**Matériel fourni**.
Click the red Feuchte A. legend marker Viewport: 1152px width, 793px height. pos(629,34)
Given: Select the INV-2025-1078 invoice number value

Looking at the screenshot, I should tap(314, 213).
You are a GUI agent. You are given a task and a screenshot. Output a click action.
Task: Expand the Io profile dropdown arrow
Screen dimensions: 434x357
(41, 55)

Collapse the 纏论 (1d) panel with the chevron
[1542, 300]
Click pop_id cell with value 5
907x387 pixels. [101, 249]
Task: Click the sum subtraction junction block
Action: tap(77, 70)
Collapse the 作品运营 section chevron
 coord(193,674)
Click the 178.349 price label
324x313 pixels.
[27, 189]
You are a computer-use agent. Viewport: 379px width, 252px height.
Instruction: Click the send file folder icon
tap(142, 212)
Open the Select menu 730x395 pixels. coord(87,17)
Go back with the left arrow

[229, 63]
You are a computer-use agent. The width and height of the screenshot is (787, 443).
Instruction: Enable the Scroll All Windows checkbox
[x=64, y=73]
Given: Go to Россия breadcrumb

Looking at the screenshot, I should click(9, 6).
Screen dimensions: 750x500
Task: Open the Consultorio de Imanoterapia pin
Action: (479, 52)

**Énoncé**.
Reprenez seulement les lignes du matériel qui vont de la ligne avec "You are a GUI" à la ligne avec "[x=64, y=73]", en remplaçant "Collapse" par "Fold" sans rien modifier d'autre.

**Solution**.
You are a GUI agent. You are given a task and a screenshot. Output a click action.
Task: Expand the Io profile dropdown arrow
Screen dimensions: 434x357
(41, 55)

Fold the 纏论 (1d) panel with the chevron
[1542, 300]
Click pop_id cell with value 5
907x387 pixels. [101, 249]
Task: Click the sum subtraction junction block
Action: tap(77, 70)
Fold the 作品运营 section chevron
 coord(193,674)
Click the 178.349 price label
324x313 pixels.
[27, 189]
You are a computer-use agent. Viewport: 379px width, 252px height.
Instruction: Click the send file folder icon
tap(142, 212)
Open the Select menu 730x395 pixels. coord(87,17)
Go back with the left arrow

[229, 63]
You are a computer-use agent. The width and height of the screenshot is (787, 443).
Instruction: Enable the Scroll All Windows checkbox
[x=64, y=73]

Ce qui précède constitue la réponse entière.